Let’s be incredibly clear – in this huge study of a relatively homogenous population (which reduces many confounding factors), there was no difference in risk of multiple sclerosis and other demyelinating diseases between HPV vaccinated and unvaccinated groups. This should put this myth about this particular risk out to pasture.
About epidemiological studies
One of the constant tropes pushed by the anti-vaccine crowd is that “there are no clinical studies that show the safety of Gardasil in vaccinated and unvaccinated groups,” which is demonstrably untrue. In fact, some of the better studies, are post-marketing studies that continue to examine safety and efficacy of all drugs, including vaccines. These post-marketing studies are not included in vaccine package inserts, which are not exactly good sources of information about vaccines.
Epidemiological studies, such the cohort study that we discussed above, are powerful types of research that rank high in the hierarchy of clinical evidence. In fact, in supporting or rejecting a hypothesis of causality, like a link between HPV vaccine and multiple sclerosis, a cohort study can provide very powerful evidence, especially if the study is large, like the 3.9 million women included in this study.
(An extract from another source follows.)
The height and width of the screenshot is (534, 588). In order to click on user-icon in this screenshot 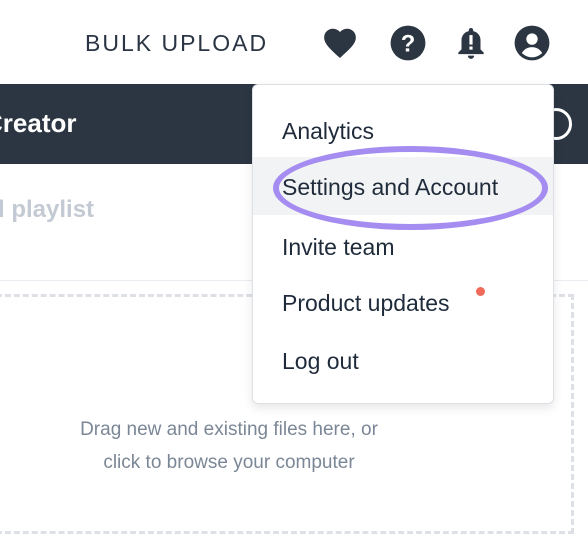, I will do `click(532, 43)`. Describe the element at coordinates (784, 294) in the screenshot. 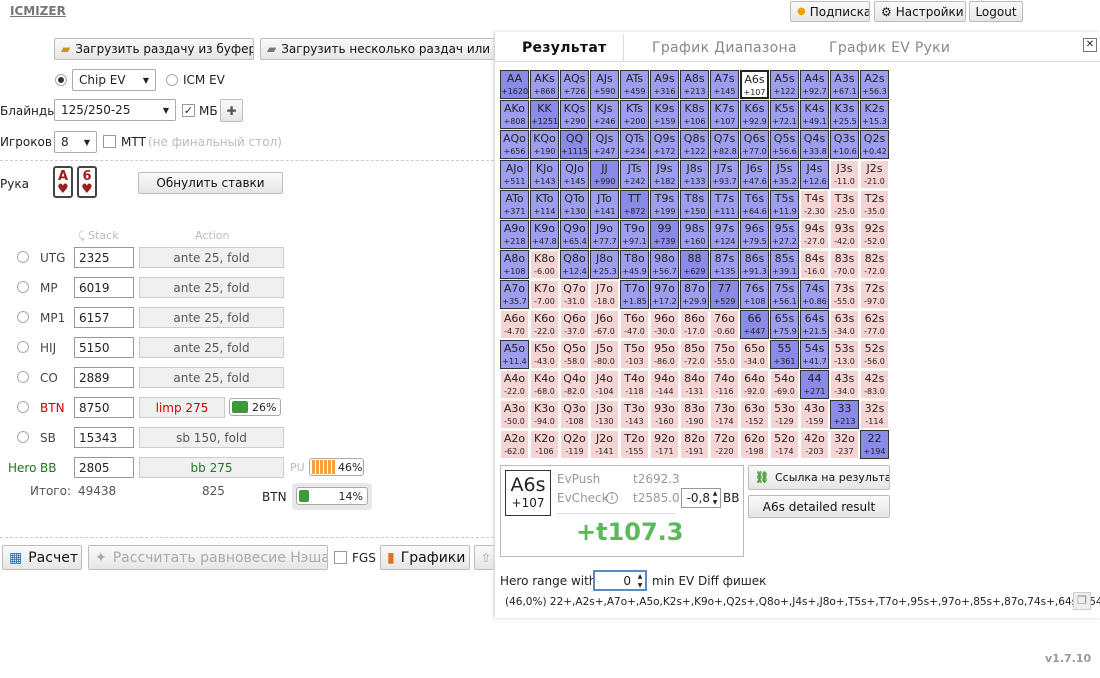

I see `hand-cell: 75s +56.1` at that location.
In a world of reviewing scientific evidence, well done, well-analyzed studies that reject a link between Gardasil and various neurological conditions are powerful and difficult to refute. Unless you rely on cherry-picking data that support your personal beliefs about Gardasil, then nothing I could present would be acceptable.
Conclusions
Let me keep beating the drums here. HPV vaccine prevents HPV infections in large populations, even at the low vaccine uptake we’re observing. HPV vaccine prevents a large number of serious and dangerous cancers, one of the very few tools we have to prevent real cancers. And the vaccine is safe.
There is simply no link
There are no justifications for not preventing cancer by getting this vaccine. Get Gardasil for your kids. Get it for yourself if you’re a young adult. It’ll save your life.
Editor’s note: This article was originally published in January 2015. Like another article I just updated on Gardasil, this one needed some thorough copyediting and fixing of dead links. I consider this study to be one of the most important in dismissing some of the most specious and outrageous claims about the HPV vaccines.
Citations
- Scheller NM, Svanström H, Pasternak B, Arnheim-Dahlström L, Sundström K, Fink K, Hviid A. Quadrivalent HPV vaccination and risk of multiple sclerosis and other demyelinating diseases of the central nervous system. JAMA. 2015 Jan 6;313(1):54-61. doi: 10.1001/jama.2014.16946. PubMed PMID: 25562266.